## OBJECTIVE:
Copy out the lines below word for word, starting with the first line and ending with the line that contains "coord(45,222)".

Dataset items
— START —
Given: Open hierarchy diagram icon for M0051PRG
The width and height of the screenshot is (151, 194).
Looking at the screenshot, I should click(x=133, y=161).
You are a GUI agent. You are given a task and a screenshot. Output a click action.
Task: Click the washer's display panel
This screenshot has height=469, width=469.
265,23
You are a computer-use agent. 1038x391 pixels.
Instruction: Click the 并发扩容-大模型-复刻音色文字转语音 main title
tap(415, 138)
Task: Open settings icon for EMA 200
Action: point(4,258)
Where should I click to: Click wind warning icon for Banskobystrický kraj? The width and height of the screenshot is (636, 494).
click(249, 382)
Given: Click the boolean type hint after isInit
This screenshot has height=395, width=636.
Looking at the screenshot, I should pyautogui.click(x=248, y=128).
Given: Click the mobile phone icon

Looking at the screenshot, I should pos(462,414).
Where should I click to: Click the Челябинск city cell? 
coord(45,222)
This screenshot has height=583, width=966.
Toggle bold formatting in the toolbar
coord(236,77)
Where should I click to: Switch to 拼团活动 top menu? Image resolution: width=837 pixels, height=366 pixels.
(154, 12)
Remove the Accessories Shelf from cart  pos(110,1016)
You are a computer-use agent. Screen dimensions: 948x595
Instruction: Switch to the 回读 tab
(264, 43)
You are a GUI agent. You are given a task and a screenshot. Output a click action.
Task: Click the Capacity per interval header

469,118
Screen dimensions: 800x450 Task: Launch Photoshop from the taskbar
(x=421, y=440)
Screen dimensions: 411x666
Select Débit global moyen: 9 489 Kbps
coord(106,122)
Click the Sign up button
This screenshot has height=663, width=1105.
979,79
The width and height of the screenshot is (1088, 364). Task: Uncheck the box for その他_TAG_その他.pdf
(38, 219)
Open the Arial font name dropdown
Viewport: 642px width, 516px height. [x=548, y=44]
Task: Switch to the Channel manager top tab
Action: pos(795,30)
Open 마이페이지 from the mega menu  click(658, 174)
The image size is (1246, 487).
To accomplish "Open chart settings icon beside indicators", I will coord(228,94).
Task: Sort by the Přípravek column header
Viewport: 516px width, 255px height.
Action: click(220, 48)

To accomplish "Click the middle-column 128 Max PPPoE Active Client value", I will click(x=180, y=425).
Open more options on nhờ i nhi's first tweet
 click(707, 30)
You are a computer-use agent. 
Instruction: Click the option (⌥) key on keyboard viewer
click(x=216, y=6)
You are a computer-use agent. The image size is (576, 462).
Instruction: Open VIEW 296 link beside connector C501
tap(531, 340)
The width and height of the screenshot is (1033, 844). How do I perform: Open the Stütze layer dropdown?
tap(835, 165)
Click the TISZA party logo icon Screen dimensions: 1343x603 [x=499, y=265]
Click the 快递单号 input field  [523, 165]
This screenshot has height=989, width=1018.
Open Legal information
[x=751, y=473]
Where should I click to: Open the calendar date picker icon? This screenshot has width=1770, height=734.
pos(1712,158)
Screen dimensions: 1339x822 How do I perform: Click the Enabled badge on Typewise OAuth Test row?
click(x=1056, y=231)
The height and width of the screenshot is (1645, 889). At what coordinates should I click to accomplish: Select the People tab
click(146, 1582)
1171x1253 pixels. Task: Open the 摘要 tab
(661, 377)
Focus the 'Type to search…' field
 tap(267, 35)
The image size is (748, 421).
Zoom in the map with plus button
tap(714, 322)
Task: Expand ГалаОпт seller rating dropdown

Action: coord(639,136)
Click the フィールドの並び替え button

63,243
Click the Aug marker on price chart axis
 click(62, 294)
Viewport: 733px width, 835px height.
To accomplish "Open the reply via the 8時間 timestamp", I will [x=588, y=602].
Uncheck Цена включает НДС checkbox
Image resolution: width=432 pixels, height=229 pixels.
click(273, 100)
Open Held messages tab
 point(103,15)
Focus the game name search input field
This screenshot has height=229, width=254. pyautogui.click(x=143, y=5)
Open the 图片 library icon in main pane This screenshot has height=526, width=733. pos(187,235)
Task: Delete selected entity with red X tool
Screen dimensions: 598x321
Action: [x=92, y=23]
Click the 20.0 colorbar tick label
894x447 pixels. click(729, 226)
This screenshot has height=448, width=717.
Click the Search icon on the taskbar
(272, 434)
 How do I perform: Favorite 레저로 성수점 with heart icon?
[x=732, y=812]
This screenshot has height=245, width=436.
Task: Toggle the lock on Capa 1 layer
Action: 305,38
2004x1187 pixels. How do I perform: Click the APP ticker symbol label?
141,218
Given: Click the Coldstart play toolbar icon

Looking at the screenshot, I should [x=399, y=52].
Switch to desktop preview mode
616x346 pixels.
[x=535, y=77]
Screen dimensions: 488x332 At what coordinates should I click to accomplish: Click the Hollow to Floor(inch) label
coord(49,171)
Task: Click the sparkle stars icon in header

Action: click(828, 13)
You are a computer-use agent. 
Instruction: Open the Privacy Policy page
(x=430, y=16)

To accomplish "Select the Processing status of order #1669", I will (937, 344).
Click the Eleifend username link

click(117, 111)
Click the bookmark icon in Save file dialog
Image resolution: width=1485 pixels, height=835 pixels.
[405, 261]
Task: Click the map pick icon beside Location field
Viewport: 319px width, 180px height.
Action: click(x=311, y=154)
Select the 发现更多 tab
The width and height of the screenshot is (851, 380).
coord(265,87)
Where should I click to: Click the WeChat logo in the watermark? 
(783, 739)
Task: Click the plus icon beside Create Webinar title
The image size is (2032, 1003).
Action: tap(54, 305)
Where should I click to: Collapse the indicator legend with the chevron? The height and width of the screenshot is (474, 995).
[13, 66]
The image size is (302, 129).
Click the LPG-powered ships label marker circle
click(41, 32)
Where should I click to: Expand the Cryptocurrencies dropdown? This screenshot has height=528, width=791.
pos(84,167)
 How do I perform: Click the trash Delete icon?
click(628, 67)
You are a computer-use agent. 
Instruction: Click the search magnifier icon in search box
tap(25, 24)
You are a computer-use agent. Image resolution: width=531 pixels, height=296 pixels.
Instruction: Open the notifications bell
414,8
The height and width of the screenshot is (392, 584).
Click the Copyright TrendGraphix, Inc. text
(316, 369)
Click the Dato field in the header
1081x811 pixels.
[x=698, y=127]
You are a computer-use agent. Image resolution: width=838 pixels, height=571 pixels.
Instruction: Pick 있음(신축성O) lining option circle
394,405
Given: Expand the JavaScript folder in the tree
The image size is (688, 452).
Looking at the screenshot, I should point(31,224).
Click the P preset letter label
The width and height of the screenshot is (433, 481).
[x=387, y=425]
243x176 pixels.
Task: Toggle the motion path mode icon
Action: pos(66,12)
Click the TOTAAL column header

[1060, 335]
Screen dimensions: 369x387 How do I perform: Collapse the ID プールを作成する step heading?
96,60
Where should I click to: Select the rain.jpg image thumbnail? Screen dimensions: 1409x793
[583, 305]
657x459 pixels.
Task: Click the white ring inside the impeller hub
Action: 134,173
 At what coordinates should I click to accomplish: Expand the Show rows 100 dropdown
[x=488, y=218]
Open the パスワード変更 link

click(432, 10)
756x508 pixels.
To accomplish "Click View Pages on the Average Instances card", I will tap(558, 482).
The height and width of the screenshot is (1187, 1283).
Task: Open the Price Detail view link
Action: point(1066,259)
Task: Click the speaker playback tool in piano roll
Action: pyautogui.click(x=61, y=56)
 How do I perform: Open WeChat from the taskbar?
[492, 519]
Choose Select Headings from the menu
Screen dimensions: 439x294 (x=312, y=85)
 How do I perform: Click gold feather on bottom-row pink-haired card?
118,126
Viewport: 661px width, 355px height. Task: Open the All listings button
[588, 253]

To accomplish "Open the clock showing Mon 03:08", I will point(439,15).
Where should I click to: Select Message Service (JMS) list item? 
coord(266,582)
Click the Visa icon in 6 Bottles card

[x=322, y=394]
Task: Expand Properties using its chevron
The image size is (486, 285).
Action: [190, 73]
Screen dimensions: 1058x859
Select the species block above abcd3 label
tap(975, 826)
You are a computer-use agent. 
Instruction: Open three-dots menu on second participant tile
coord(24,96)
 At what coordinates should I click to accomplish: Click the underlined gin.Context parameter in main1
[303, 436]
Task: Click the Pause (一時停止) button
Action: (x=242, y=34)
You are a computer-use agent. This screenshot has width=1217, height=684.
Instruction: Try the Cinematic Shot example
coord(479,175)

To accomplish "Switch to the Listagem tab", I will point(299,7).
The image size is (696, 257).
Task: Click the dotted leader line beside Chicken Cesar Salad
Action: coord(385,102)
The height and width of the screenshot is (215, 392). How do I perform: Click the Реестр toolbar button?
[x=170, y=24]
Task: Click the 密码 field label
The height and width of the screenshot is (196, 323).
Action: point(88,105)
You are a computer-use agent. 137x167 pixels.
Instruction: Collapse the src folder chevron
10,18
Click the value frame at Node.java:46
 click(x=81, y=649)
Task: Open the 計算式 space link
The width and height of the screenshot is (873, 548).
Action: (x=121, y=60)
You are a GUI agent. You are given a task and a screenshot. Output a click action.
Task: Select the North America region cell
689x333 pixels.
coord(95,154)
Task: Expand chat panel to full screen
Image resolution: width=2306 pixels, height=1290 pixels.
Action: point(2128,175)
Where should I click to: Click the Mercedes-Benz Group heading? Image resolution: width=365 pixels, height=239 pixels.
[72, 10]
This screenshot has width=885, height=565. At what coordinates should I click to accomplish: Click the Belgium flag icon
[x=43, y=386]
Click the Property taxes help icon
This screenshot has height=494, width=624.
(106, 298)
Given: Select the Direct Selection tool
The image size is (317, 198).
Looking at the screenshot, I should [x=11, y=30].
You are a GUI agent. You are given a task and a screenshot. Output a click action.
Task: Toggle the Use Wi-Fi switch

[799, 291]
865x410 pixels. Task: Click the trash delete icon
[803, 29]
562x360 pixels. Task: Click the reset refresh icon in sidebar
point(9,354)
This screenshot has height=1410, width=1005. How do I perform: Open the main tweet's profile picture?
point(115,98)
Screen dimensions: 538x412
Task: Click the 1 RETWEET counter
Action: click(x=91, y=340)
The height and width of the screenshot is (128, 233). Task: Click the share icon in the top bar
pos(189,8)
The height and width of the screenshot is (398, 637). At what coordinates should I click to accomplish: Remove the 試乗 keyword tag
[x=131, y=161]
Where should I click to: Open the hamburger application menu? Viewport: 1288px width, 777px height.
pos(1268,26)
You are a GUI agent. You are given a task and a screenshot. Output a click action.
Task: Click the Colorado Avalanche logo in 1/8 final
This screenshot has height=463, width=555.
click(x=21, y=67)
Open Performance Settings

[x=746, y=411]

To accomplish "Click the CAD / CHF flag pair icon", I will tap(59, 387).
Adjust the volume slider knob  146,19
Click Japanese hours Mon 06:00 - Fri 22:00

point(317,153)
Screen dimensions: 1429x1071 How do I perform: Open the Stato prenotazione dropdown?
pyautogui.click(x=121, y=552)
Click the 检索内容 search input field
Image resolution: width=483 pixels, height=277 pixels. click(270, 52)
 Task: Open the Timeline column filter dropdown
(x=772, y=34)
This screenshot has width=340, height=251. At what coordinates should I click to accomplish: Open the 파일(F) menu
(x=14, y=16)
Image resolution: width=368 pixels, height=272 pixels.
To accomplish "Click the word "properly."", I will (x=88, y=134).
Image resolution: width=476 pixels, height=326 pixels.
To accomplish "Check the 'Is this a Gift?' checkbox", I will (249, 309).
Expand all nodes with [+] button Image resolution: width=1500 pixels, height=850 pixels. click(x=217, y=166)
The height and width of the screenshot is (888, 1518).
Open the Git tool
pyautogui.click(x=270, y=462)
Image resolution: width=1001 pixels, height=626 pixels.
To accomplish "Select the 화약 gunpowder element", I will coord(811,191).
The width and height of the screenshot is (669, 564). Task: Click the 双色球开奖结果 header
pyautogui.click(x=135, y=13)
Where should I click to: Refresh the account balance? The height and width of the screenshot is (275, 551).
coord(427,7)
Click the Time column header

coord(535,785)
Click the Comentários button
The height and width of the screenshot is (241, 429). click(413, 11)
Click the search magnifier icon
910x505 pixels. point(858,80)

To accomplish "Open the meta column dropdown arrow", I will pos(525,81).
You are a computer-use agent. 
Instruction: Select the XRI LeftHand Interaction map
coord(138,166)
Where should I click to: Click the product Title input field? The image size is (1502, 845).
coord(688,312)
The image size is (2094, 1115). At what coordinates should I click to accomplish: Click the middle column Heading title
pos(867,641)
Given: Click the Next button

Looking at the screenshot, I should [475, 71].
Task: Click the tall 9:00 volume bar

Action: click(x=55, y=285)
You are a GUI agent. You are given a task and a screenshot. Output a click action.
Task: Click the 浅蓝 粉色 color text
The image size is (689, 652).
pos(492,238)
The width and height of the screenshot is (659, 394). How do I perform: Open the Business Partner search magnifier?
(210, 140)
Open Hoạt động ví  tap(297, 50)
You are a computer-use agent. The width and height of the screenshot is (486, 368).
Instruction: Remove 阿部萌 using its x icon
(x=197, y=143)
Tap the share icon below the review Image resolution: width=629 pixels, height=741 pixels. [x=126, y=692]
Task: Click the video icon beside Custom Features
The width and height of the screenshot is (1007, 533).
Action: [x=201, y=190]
— END —
## WRITTEN ANSWER:
Given: Open hierarchy diagram icon for M0051PRG
The width and height of the screenshot is (151, 194).
Looking at the screenshot, I should click(x=133, y=161).
You are a GUI agent. You are given a task and a screenshot. Output a click action.
Task: Click the washer's display panel
This screenshot has height=469, width=469.
265,23
You are a computer-use agent. 1038x391 pixels.
Instruction: Click the 并发扩容-大模型-复刻音色文字转语音 main title
tap(415, 138)
Task: Open settings icon for EMA 200
Action: point(4,258)
Where should I click to: Click wind warning icon for Banskobystrický kraj? The width and height of the screenshot is (636, 494).
click(249, 382)
Given: Click the boolean type hint after isInit
This screenshot has height=395, width=636.
Looking at the screenshot, I should pyautogui.click(x=248, y=128).
Given: Click the mobile phone icon

Looking at the screenshot, I should pos(462,414).
Where should I click to: Click the Челябинск city cell? 
coord(45,222)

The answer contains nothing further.